** EXERCISE DATA follows **
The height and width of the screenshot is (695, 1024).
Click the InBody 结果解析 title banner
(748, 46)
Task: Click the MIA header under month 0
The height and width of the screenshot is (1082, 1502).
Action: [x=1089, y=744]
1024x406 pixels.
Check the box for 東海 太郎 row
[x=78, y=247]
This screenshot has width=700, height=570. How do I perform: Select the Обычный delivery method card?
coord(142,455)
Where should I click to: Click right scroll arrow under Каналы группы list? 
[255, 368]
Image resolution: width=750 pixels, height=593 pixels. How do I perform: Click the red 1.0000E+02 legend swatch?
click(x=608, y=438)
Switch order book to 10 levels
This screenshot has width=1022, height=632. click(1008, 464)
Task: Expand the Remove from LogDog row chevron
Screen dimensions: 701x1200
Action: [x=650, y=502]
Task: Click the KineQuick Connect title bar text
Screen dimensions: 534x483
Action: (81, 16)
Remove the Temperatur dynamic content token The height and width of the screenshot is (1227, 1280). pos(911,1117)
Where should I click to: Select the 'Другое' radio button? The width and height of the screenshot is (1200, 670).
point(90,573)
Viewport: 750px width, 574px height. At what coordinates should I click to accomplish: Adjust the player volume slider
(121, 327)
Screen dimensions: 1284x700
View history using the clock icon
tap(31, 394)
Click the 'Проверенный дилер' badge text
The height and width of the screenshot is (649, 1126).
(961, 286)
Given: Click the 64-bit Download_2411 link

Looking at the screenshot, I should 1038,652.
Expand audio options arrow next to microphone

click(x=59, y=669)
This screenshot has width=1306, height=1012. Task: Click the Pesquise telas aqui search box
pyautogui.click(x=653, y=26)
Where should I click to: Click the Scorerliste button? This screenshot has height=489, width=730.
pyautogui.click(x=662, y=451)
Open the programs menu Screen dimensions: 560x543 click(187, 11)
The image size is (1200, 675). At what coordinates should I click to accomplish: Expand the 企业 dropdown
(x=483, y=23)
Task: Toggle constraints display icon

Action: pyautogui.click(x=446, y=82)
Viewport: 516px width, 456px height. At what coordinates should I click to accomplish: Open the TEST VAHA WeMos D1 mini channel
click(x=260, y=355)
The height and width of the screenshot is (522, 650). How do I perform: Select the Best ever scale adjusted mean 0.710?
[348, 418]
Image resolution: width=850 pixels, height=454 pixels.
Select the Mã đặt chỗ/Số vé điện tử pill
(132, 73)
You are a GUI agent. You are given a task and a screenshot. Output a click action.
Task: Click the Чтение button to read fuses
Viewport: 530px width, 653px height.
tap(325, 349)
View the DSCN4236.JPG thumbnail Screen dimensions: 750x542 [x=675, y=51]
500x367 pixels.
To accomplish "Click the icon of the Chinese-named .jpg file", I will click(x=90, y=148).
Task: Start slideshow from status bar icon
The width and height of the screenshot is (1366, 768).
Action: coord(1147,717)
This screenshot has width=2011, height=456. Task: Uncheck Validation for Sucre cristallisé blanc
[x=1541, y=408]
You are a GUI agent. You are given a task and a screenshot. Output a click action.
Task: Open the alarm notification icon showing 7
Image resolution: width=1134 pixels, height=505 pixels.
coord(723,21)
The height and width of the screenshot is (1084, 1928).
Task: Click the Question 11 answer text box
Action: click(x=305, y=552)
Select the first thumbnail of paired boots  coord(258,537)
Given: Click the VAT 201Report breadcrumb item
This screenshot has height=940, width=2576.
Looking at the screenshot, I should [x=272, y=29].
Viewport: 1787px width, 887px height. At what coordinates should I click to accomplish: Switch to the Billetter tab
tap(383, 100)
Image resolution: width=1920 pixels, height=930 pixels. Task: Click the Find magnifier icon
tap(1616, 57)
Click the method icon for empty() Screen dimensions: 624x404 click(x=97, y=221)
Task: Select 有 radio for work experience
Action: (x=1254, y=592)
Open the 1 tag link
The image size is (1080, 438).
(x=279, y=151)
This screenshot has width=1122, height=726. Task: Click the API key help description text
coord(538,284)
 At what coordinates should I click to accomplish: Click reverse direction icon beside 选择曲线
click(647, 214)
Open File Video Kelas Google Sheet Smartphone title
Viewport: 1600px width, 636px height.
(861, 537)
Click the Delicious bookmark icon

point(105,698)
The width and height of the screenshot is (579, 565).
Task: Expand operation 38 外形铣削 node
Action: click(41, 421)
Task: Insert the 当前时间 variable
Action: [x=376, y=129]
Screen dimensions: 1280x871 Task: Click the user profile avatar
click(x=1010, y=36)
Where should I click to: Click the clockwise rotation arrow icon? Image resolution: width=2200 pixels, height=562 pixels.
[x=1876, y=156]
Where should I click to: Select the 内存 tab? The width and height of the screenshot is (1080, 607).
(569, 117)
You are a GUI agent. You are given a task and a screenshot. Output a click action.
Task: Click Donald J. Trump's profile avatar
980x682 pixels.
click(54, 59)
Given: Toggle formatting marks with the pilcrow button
** End of EXERCISE DATA **
PROBLEM REQUIREMENTS | Word for word, repeat every record.

RESPONSE BELOW |
The height and width of the screenshot is (695, 1024).
Click the InBody 结果解析 title banner
(748, 46)
Task: Click the MIA header under month 0
The height and width of the screenshot is (1082, 1502).
Action: [x=1089, y=744]
1024x406 pixels.
Check the box for 東海 太郎 row
[x=78, y=247]
This screenshot has width=700, height=570. How do I perform: Select the Обычный delivery method card?
coord(142,455)
Where should I click to: Click right scroll arrow under Каналы группы list? 
[255, 368]
Image resolution: width=750 pixels, height=593 pixels. How do I perform: Click the red 1.0000E+02 legend swatch?
click(x=608, y=438)
Switch order book to 10 levels
This screenshot has width=1022, height=632. click(1008, 464)
Task: Expand the Remove from LogDog row chevron
Screen dimensions: 701x1200
Action: [x=650, y=502]
Task: Click the KineQuick Connect title bar text
Screen dimensions: 534x483
Action: (81, 16)
Remove the Temperatur dynamic content token The height and width of the screenshot is (1227, 1280). pos(911,1117)
Where should I click to: Select the 'Другое' radio button? The width and height of the screenshot is (1200, 670).
point(90,573)
Viewport: 750px width, 574px height. At what coordinates should I click to accomplish: Adjust the player volume slider
(121, 327)
Screen dimensions: 1284x700
View history using the clock icon
tap(31, 394)
Click the 'Проверенный дилер' badge text
The height and width of the screenshot is (649, 1126).
(961, 286)
Given: Click the 64-bit Download_2411 link

Looking at the screenshot, I should 1038,652.
Expand audio options arrow next to microphone

click(x=59, y=669)
This screenshot has width=1306, height=1012. Task: Click the Pesquise telas aqui search box
pyautogui.click(x=653, y=26)
Where should I click to: Click the Scorerliste button? This screenshot has height=489, width=730.
pyautogui.click(x=662, y=451)
Open the programs menu Screen dimensions: 560x543 click(187, 11)
The image size is (1200, 675). At what coordinates should I click to accomplish: Expand the 企业 dropdown
(x=483, y=23)
Task: Toggle constraints display icon

Action: pyautogui.click(x=446, y=82)
Viewport: 516px width, 456px height. At what coordinates should I click to accomplish: Open the TEST VAHA WeMos D1 mini channel
click(x=260, y=355)
The height and width of the screenshot is (522, 650). How do I perform: Select the Best ever scale adjusted mean 0.710?
[348, 418]
Image resolution: width=850 pixels, height=454 pixels.
Select the Mã đặt chỗ/Số vé điện tử pill
(132, 73)
You are a GUI agent. You are given a task and a screenshot. Output a click action.
Task: Click the Чтение button to read fuses
Viewport: 530px width, 653px height.
tap(325, 349)
View the DSCN4236.JPG thumbnail Screen dimensions: 750x542 [x=675, y=51]
500x367 pixels.
To accomplish "Click the icon of the Chinese-named .jpg file", I will click(x=90, y=148).
Task: Start slideshow from status bar icon
The width and height of the screenshot is (1366, 768).
Action: coord(1147,717)
This screenshot has width=2011, height=456. Task: Uncheck Validation for Sucre cristallisé blanc
[x=1541, y=408]
You are a GUI agent. You are given a task and a screenshot. Output a click action.
Task: Open the alarm notification icon showing 7
Image resolution: width=1134 pixels, height=505 pixels.
coord(723,21)
The height and width of the screenshot is (1084, 1928).
Task: Click the Question 11 answer text box
Action: click(x=305, y=552)
Select the first thumbnail of paired boots  coord(258,537)
Given: Click the VAT 201Report breadcrumb item
This screenshot has height=940, width=2576.
Looking at the screenshot, I should [x=272, y=29].
Viewport: 1787px width, 887px height. At what coordinates should I click to accomplish: Switch to the Billetter tab
tap(383, 100)
Image resolution: width=1920 pixels, height=930 pixels. Task: Click the Find magnifier icon
tap(1616, 57)
Click the method icon for empty() Screen dimensions: 624x404 click(x=97, y=221)
Task: Select 有 radio for work experience
Action: (x=1254, y=592)
Open the 1 tag link
The image size is (1080, 438).
(x=279, y=151)
This screenshot has width=1122, height=726. Task: Click the API key help description text
coord(538,284)
 At what coordinates should I click to accomplish: Click reverse direction icon beside 选择曲线
click(647, 214)
Open File Video Kelas Google Sheet Smartphone title
Viewport: 1600px width, 636px height.
(861, 537)
Click the Delicious bookmark icon

point(105,698)
The width and height of the screenshot is (579, 565).
Task: Expand operation 38 外形铣削 node
Action: click(41, 421)
Task: Insert the 当前时间 variable
Action: [x=376, y=129]
Screen dimensions: 1280x871 Task: Click the user profile avatar
click(x=1010, y=36)
Where should I click to: Click the clockwise rotation arrow icon? Image resolution: width=2200 pixels, height=562 pixels.
[x=1876, y=156]
Where should I click to: Select the 内存 tab? The width and height of the screenshot is (1080, 607).
(569, 117)
You are a GUI agent. You are given a task and a screenshot. Output a click action.
Task: Click Donald J. Trump's profile avatar
980x682 pixels.
click(54, 59)
Given: Toggle formatting marks with the pilcrow button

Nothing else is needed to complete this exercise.